- **Work to complete**:
A word-for-word copy of the lines below, starting at the line with "This screenshot has height=536, width=872." and ending at the last one, is what you should give. Omit every picture.

- **Input records**:
+++

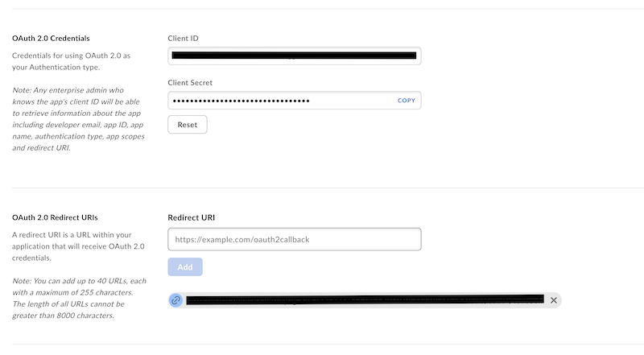Click the link icon on the saved redirect URI
644x355 pixels.
pos(176,299)
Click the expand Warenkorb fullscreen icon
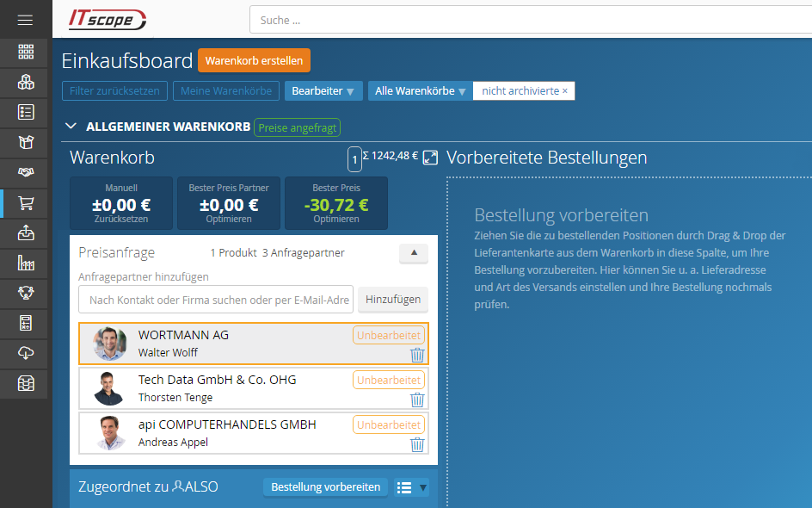This screenshot has height=508, width=812. pos(431,158)
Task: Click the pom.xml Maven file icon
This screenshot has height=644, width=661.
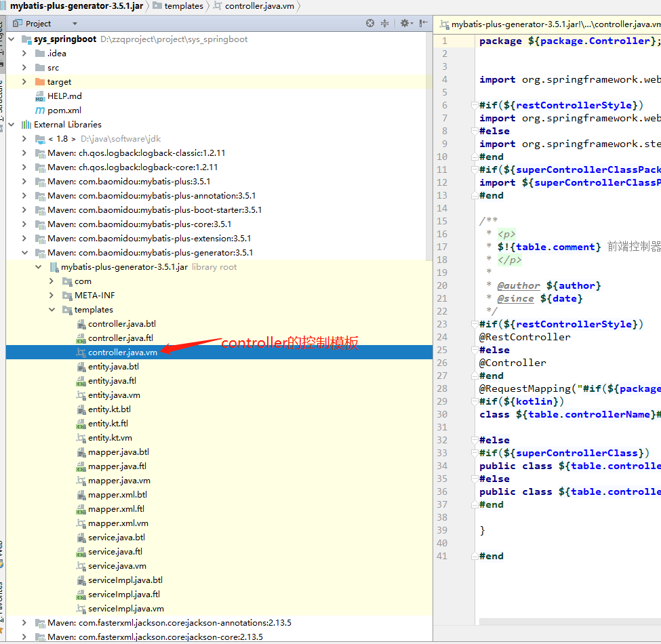Action: (40, 110)
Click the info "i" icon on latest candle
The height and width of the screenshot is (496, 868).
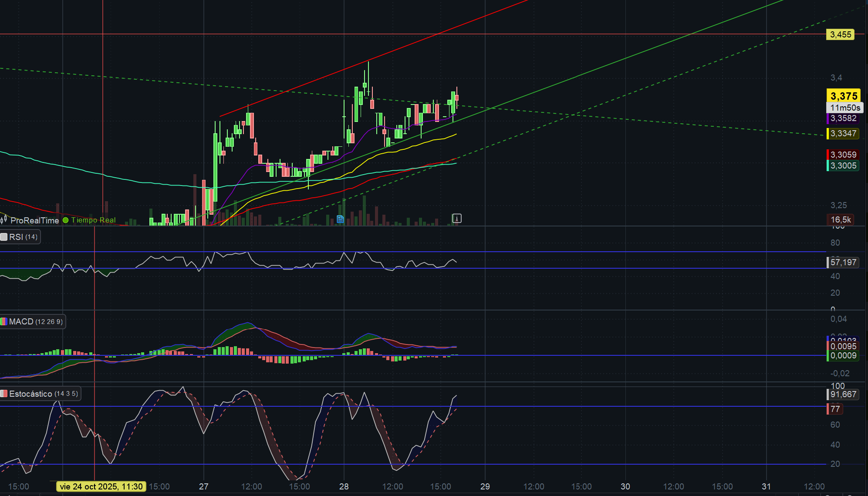tap(456, 218)
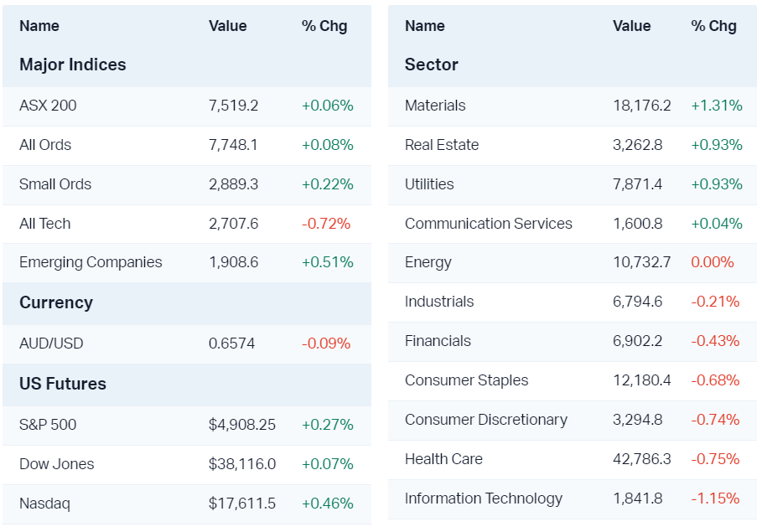Select the Consumer Discretionary sector

(x=486, y=420)
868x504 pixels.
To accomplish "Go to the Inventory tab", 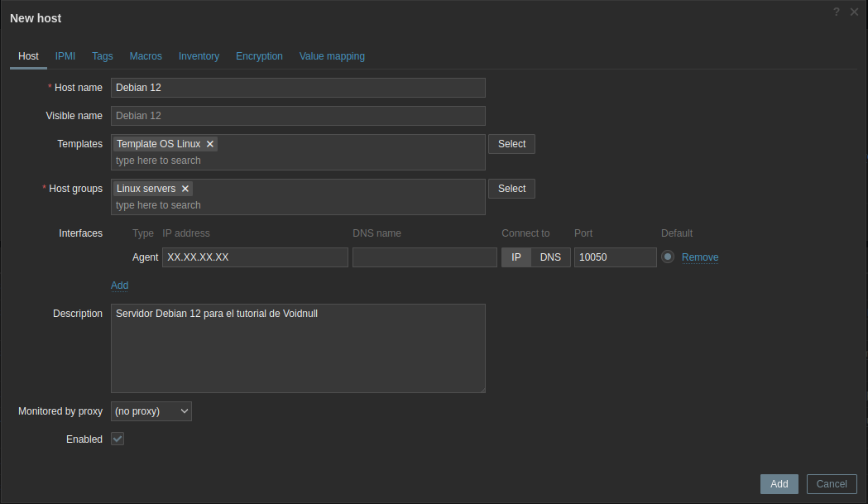I will click(199, 56).
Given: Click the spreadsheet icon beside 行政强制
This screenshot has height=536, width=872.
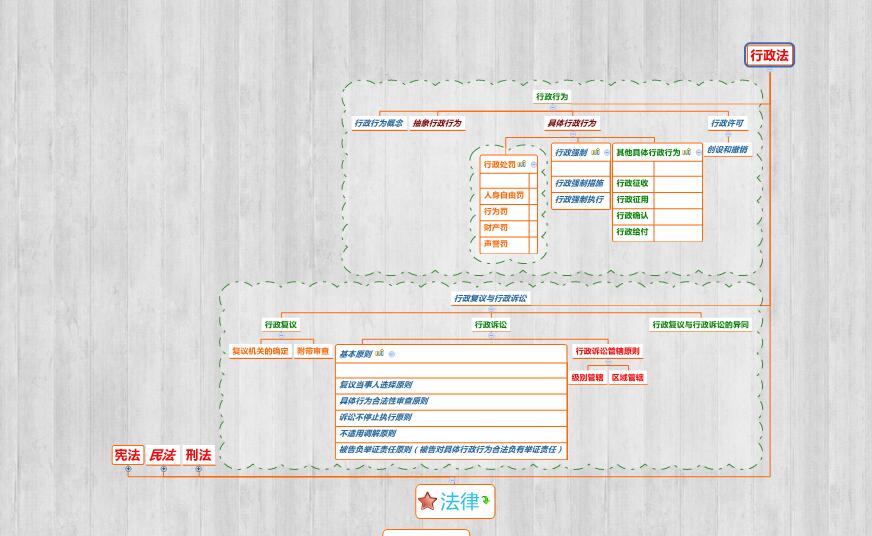Looking at the screenshot, I should click(595, 153).
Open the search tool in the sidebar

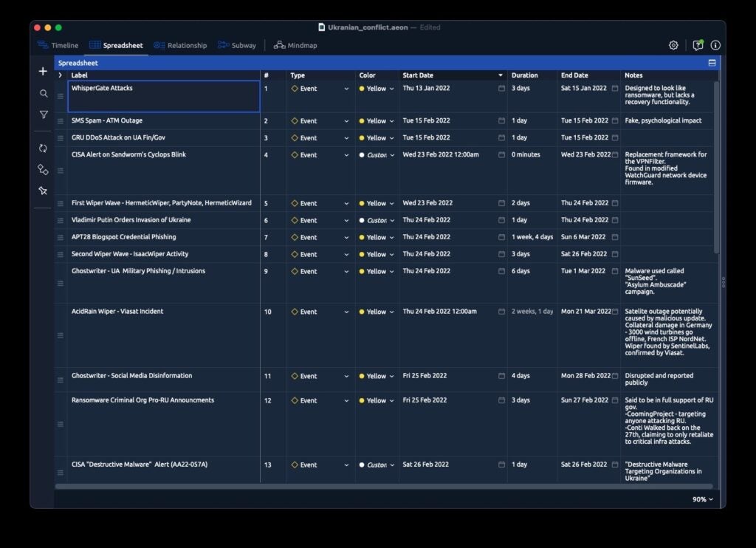pyautogui.click(x=42, y=95)
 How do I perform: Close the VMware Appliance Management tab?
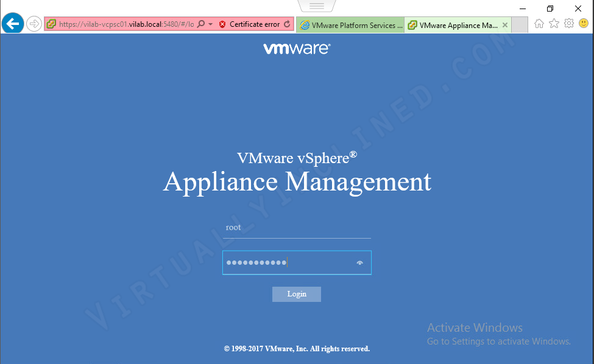(504, 25)
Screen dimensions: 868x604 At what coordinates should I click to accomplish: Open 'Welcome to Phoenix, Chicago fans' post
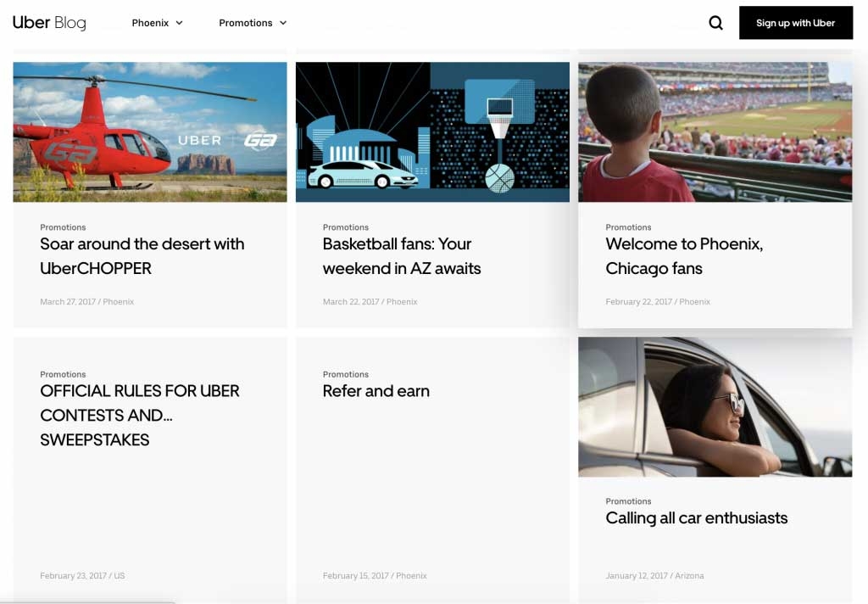tap(683, 256)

+++

- **Answer to the exercise**:
This screenshot has height=536, width=872.
Looking at the screenshot, I should click(595, 153).
Open the search tool in the sidebar

pyautogui.click(x=42, y=95)
 How do I perform: Close the VMware Appliance Management tab?
(504, 25)
Screen dimensions: 868x604 At what coordinates should I click to accomplish: Open 'Welcome to Phoenix, Chicago fans' post
tap(683, 256)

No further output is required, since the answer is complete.